● **Requisitos da tarefa**: Prossiga o texto sobre a fragilidade da democracia portuguesa e a ascensão da extrema-direita, começando imediatamente após a última frase apresentada.

● **Texto fornecido**:
Nasci num país livre, mas todos os dias me pergunto se essa liberdade está mesmo garantida. Em 2025 celebram-se 51 anos desde o 25 de Abril, e não consigo fazê-lo com leveza. Aquilo que foi uma conquista coletiva começa a parecer, para muitos, apenas um símbolo decorativo. Olho para o país onde cresci e vejo uma democracia esgotada, a perder fôlego no meio da apatia, da desigualdade e da ascensão de discursos autoritários. Crescemos a ouvir que vivíamos numa democracia consolidada, como se isso fosse um ponto de chegada, imune a retrocessos. Mas a história não acabou em 1974, e os sinais de alarme estão por todo o lado.
A liberdade, que foi conquistada com coragem e risco, está a ser corroída por dentro. Não por um golpe militar, mas por um processo lento e disfarçado de normalidade. Essa corrosão manifesta-se na normalização da extrema-direita, no crescimento da indiferença e na exclusão social e económica de uma geração inteira. A democracia não desaparece de repente. Enfraquece-se, pouco a pouco, quando deixamos de a alimentar com participação e responsabilidade. E a verdade é que, se quem acredita na justiça social, na igualdade e na solidariedade não a defender, não haverá quem o faça.
Em Portugal, a extrema-direita já não é um fenómeno marginal. O Chega, partido que há poucos anos era visto como um projeto excêntrico, passou a ser a terceira força política no Parlamento, com 50 deputados eleitos em 2024 após ter recebido alcançado quase 1,170 milhões de votos. O seu discurso populista, xenófobo e punitivo encontrou eco num país cansado de promessas traídas, de desigualdades persistentes e de uma direita tradicional incapaz de dar respostas a quem mais precisa. André Ventura constrói inimigos internos, aponta o dedo a minorias e alimenta-se da indignação para destruir o consenso democrático. Não quer reformar o sistema, quer submetê-lo a uma lógica de conflito, exclusão e medo. E é dentro do Parlamento nascido do 25 de Abril que essa ameaça encontra palco e protagonismo.

● **Material apresentado**:
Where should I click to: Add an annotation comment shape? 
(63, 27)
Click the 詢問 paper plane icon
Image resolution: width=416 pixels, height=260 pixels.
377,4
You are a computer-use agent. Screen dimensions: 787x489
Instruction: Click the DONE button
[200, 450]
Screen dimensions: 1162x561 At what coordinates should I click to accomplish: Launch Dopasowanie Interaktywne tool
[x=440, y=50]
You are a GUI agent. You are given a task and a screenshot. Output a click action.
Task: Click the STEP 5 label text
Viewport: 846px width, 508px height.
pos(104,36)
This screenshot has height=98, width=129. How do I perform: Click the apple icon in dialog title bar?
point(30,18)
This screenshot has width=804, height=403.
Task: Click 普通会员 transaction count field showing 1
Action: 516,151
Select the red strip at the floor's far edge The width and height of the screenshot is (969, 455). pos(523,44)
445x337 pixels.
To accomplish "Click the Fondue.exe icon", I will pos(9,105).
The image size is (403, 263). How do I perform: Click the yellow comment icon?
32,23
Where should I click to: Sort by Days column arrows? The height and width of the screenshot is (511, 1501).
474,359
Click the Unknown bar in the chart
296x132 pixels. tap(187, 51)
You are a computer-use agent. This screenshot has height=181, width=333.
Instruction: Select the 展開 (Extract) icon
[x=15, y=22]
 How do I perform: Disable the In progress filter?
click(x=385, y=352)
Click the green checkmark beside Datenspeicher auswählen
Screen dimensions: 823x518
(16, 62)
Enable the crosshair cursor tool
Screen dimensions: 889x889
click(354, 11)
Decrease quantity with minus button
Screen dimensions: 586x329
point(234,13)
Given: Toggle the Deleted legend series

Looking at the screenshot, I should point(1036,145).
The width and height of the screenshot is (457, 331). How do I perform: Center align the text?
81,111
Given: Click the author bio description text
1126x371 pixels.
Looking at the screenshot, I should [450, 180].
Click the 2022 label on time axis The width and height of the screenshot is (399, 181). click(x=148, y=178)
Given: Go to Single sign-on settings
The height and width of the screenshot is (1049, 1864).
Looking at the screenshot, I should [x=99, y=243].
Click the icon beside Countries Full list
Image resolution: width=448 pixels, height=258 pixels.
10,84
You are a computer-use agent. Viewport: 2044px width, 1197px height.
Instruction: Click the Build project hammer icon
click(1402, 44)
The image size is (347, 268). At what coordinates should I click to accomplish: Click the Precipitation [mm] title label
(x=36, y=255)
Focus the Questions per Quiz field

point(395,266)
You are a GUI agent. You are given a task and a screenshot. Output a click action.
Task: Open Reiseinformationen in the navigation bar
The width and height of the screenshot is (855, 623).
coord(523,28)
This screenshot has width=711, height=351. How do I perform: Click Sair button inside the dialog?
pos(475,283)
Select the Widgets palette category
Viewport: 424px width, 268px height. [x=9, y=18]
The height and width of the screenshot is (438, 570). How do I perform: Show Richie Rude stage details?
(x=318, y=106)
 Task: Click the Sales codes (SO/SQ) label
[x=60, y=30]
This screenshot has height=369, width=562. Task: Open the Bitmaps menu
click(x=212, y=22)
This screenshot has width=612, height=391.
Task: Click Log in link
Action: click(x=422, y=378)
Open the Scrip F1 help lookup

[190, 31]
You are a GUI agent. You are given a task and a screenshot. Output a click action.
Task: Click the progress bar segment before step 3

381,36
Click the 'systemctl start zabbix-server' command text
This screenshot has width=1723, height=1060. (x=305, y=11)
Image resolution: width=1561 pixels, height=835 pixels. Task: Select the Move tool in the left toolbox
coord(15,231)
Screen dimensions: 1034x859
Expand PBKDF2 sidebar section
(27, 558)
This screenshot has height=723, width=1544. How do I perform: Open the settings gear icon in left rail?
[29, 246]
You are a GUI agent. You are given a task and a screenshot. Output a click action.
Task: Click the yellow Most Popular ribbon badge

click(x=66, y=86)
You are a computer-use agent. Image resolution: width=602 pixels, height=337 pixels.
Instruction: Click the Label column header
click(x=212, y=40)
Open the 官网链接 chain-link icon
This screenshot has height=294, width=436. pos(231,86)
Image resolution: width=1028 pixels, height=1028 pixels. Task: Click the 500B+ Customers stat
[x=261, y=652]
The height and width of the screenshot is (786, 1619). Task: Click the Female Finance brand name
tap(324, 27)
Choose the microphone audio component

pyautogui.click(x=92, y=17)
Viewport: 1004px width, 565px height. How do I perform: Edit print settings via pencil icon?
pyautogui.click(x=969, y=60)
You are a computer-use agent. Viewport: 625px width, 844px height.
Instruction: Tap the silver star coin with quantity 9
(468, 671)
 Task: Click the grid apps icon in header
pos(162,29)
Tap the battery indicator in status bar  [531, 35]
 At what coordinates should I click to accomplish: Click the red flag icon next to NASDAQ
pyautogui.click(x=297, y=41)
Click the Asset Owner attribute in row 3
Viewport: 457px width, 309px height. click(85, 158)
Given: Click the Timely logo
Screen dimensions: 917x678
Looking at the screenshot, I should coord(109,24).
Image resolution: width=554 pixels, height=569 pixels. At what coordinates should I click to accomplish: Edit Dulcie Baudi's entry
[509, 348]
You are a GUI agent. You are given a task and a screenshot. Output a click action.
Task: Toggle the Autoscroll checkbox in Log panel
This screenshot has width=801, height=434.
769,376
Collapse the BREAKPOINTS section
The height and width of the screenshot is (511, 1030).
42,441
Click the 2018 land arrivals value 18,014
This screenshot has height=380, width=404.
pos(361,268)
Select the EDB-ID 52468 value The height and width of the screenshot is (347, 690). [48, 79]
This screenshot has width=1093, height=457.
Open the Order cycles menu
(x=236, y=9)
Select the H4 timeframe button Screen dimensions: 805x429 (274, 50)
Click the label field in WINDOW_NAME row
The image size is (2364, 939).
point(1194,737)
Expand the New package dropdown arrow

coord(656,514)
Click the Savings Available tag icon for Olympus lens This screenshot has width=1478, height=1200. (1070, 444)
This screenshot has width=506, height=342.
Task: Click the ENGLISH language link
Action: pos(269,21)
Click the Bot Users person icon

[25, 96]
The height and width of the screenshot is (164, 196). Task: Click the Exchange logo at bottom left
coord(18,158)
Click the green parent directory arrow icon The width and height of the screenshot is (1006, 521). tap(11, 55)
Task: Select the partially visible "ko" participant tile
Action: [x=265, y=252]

● **Resposta ao exercício**:
A crise da habitação tornou-se um dos reflexos mais visíveis da desigualdade. Lisboa é atualmente a terceira cidade europeia mais inacessível para arrendar casa, atrás apenas de Budapeste e Praga, de acordo com o “Indicador Bradshaw” publicado pela The Economist. Em 2024, a renda média de um T1 em Lisboa rondava os 2.000 euros mensais, tornando a habitação inacessível para grande parte da população jovem. Este cenário não é inevitável. Resulta de decisões políticas concretas. Durante anos, o Estado abdicou da sua responsabilidade de garantir uma política pública de habitação robusta. O parque habitacional continua diminuto, enquanto centenas de milhares de casas estão devolutas, entregues à especulação. Isto não é apenas uma crise habitacional. É o espelho de um modelo económico que falhou às gerações mais novas. E a resposta não pode ser tímida. Exige vontade política, investimento público e coragem para enfrentar interesses instalados.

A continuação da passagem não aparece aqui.